▶ **DESCRIPTION OF THE TASK**:
Only the text of the records, copied exactly, is wanted; no pictures.

▶ **MATERIALS PROVIDED**:
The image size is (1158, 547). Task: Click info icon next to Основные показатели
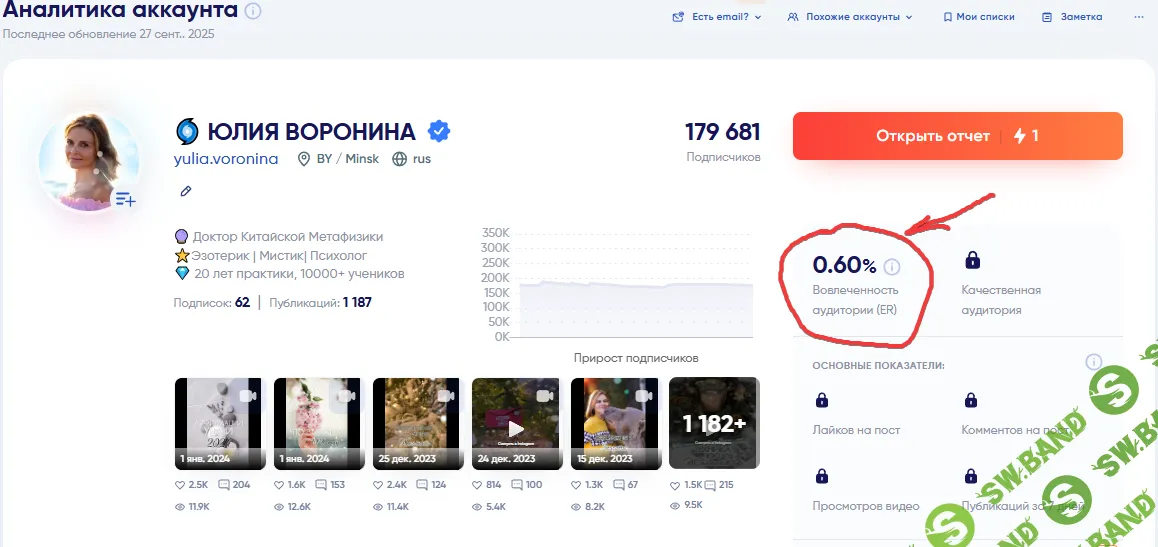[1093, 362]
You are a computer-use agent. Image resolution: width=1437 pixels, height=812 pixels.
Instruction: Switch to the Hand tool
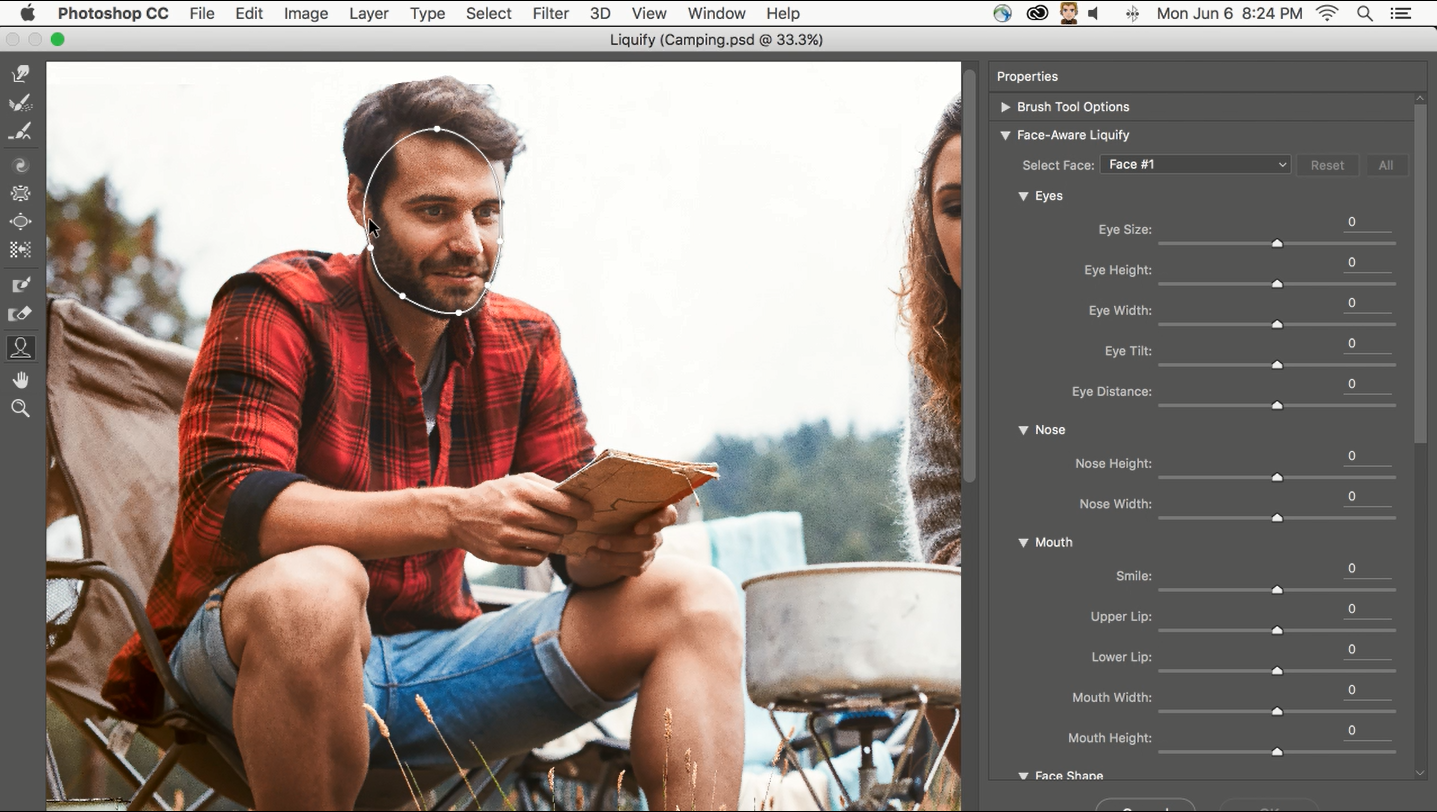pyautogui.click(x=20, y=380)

▶ **SOLUTION TO THE PROBLEM**:
The image size is (1158, 547). Task: Click info icon next to Основные показатели
[1093, 362]
You are a computer-use agent. Image resolution: width=1437 pixels, height=812 pixels.
Instruction: Switch to the Hand tool
pyautogui.click(x=20, y=380)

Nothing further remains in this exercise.